* DIRECTIVE *
Shift every coordinate in the answers by -30 and rewrite all of the records below, requests included. Omit the pictures from your answer.

* EXTRACTED INFORMATION *

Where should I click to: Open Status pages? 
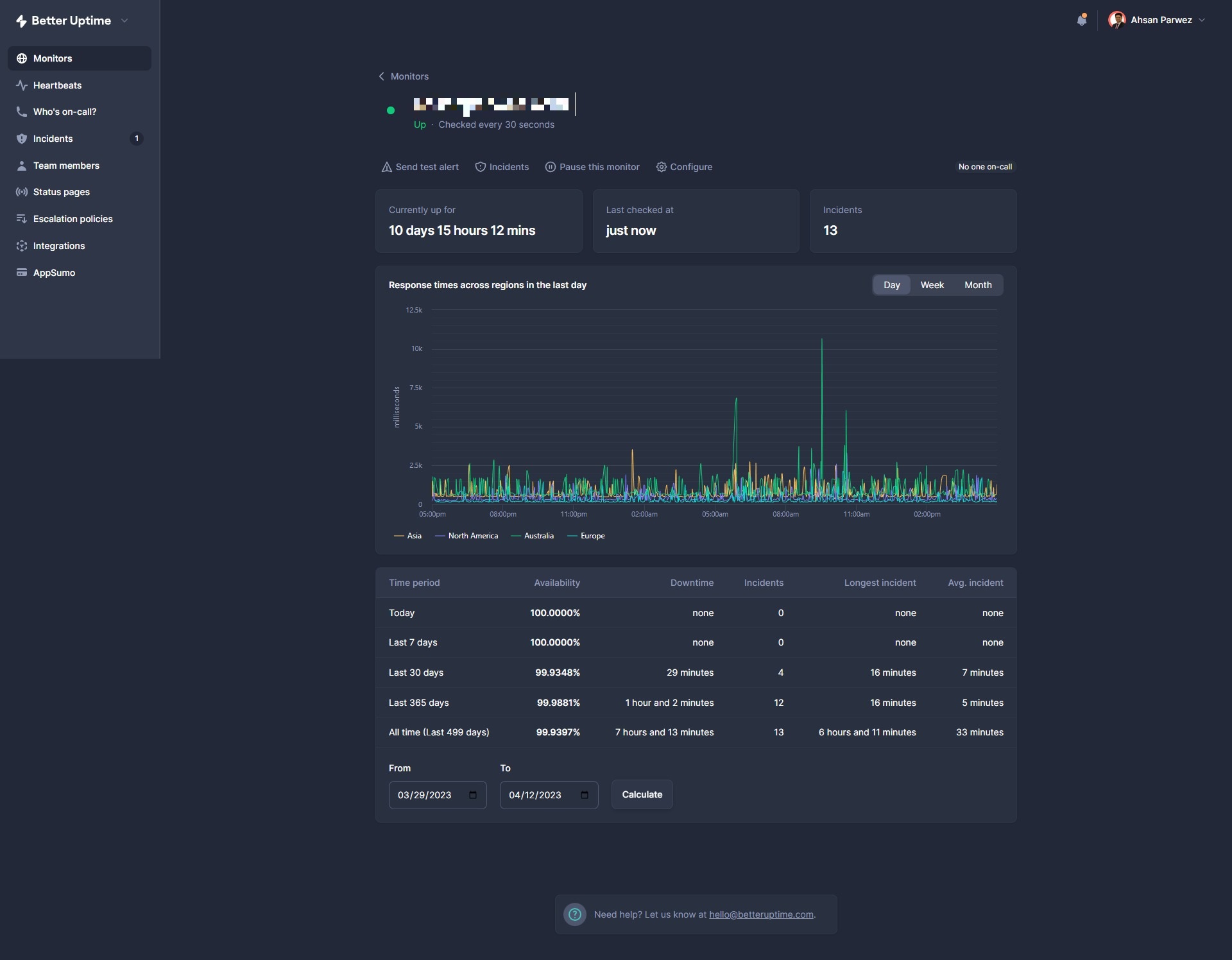61,191
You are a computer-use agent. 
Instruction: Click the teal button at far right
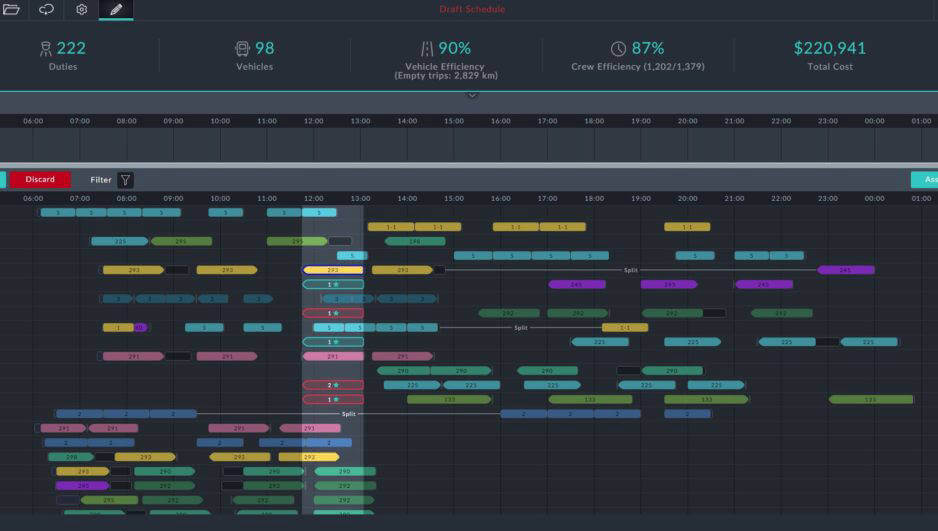[925, 180]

* COMPLETE RESPONSE *
Where should I click to: Open Status pages? 
31,161
You are a computer-use agent. 
Instruction: Click the teal button at far right
[895, 150]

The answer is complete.